O primeiro discute-se assim. — Parece que o sacerdote pode exercer o seu poder das chaves sobre qualquer.
1. Pois, o poder das chaves o sacerdote o tem daquela autoridade divina que disse: Recebei o Espírito Santo; aos que vós perdoardes os pecados ser-lhes-ão perdoados. Ora, isso o disse indeterminadamente, de todos. Logo, quem tem o poder das chaves pode usar dele indeterminadamente sobre qualquer.
2. Demais. — Uma chave material que abre uma fechadura abre todas as da mesma forma. Ora, todos os nossos pecados são, pela mesma razão, obstáculos para a nossa entrada no céu. Logo, podendo o sacerdote absolver a um, em virtude do seu poder das chaves, poderá também absolver qualquer outro.
3. Demais. — O sacerdócio do Novo Testamento é mais perfeito que o do Antigo. Ora, o sacerdote do Antigo Testamento podia exercer o poder de discernir entre lepra e lepra, indiferentemente em relação a todos. Logo e com maior razão o sacerdote evangélico pode exercer o seu poder sobre todos.
Mas, em contrário, um cânone: A nenhum sacerdote é permitido ligar ou absolver o paroquiano de outro. Logo, qualquer sacerdote não pode absolver a qualquer.
2. Demais. — O juízo espiritual deve ser mais ordenado que o temporal. Ora, no juízo temporal não pode qualquer juiz julgar a qualquer. Ora, o uso do poder das chaves sendo o exercício de um juízo, não pode um sacerdote qualquer exercer o seu poder das chaves sobre qualquer.
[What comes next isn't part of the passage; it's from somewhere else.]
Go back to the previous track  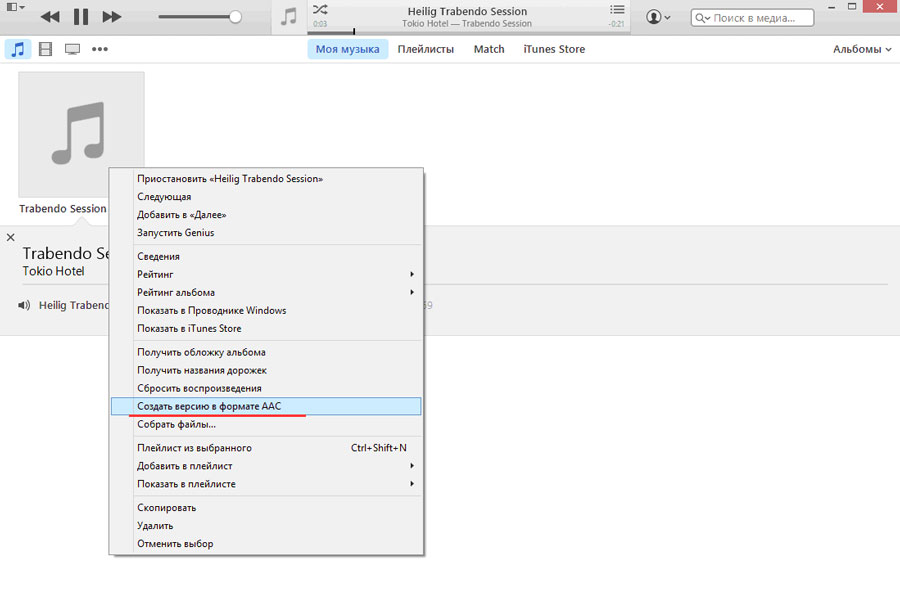(x=49, y=17)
SOLUÇÃO. — O que deve ser aplicado a casos particulares não compete a todos do mesmo modo. Por isso, assim como os médicos devem conhecer o meio de aplicar os preceitos gerais da medicina a cada doente em particular, assim em qualquer governo é necessário haver quem aplique os preceitos universais da lei a cada caso concreto. Eis porque a hierarquia celeste, abaixo das Potestades, que governam indistintamente, vem os Principados, atribuídos a cada província em particular, e abaixo deles os anjos, destinados à guarda de cada homem, conforme resulta do que dissemos no segundo livro. E o mesmo deve passar no governo da Igreja militante, de modo que a certos caiba governar indistintamente a todos; e abaixo desses exerçam outros um poder distinto sobre diversos. E como o uso das chaves exige um poder superior, em virtude do qual aquele a quem é comunicado o uso delas seja a matéria própria do ato do primeiro, por isso, quem tem indistintamente o poder sobre todos pode exercer o das chaves sobre qualquer. Aqueles porém que, em dependência desse receberam poderes distintos, não podem exercê-los sobre quaisquer, mas só sobre os que lhes caíram por sorte; salvo em artigo de necessidade, quando a ninguém se devem negar os sacramentos.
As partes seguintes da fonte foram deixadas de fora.